Origem da mosca-branca
Acredita-se que a mosca-branca originou-se no Oriente Médio e, dali, expandiu-se para regiões da África e da Europa até cruzar o oceano e chegar às Américas no início da década de 1990. A explosão populacional da praga foi praticamente simultânea nos Estados Unidos e no Brasil e, no nosso país, encontrou condições muito favoráveis ao desenvolvimento. Os vírus transmitidos pelo inseto para o tomate, por exemplo, são oriundos da flora brasileira. “A mosca-branca facilitou a transferência de vírus nativos que antes eram restritos às plantas daninhas. Antes não havia um inseto-vetor que fosse eficiente em adquirir o vírus da planta daninha e transmiti-lo para o tomate”, explica o pesquisador Miguel Michereff Filho, da área de Entomologia da Embrapa Hortaliças.

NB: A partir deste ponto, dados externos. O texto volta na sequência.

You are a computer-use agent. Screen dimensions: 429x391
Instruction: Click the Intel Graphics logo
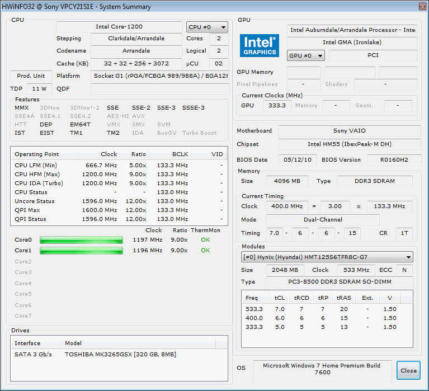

Polo de produção inviabilizado pela mosca-branca
Devido ao manejo inadequado, em meados da década de 1990, a tomaticultura no polo agrícola de Petrolina (PE) foi muito prejudicada pela mosca-branca e, com isso, a indústria processadora teve que migrar a produção para o Centro-Oeste. Atualmente, Goiás é o maior produtor de tomate do País, com mais de 30% da produção nacional do fruto, e, para evitar que a praga comprometa a sustentabilidade do sistema produtivo na região, assim como aconteceu no Nordeste, o órgão de defesa agropecuária estadual aprovou uma instrução normativa que prevê a implantação do vazio sanitário para o tomate entre os meses de novembro e janeiro. “Esse período do ano é problemático porque existem outros cultivos que são hospedeiros da mosca-branca, por exemplo, a soja. Por isso, quanto mais o produtor de tomate atrasar o plantio para não coincidir com a colheita da soja, que é quando a mosca-branca se desloca em busca de outras culturas, menores serão as chances de haver uma alta população de insetos no início do estabelecimento da lavoura de tomate, quando as plantas são mais vulneráveis”, analisa o pesquisador que recomenda os meses de fevereiro e março para início do plantio do tomate.

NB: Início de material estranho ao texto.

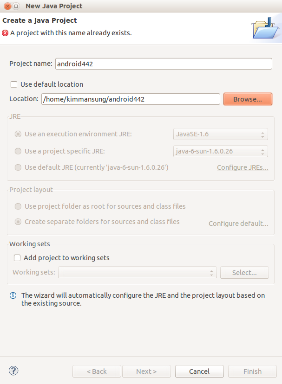Click the Browse... button

(248, 99)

A fim de garantir a efetividade do vazio sanitário, os órgãos de defesa supervisionam os viveiros de produção de mudas, que devem apresentar relatórios com informações sobre os compradores, volume comercializado e época da venda. Outro aspecto da fiscalização é a amostragem de polos de produção para checar se, na entressafra, há cultivo de tomate no campo ou tigueras, ou seja, restos vegetais que não são colhidos e ficam no campo até brotar novamente. Essas plantas preocupam porque elas podem servir como fonte de vírus e prejudicar a quebra no ciclo da doença, que é o principal objetivo do vazio sanitário. De acordo com Michereff, a pesquisa identificou que a taxa de transmissão de vírus entre plantas de tomate é muito mais alta do que de plantas daninhas para tomate, daí a importância de eliminar qualquer planta verde do campo.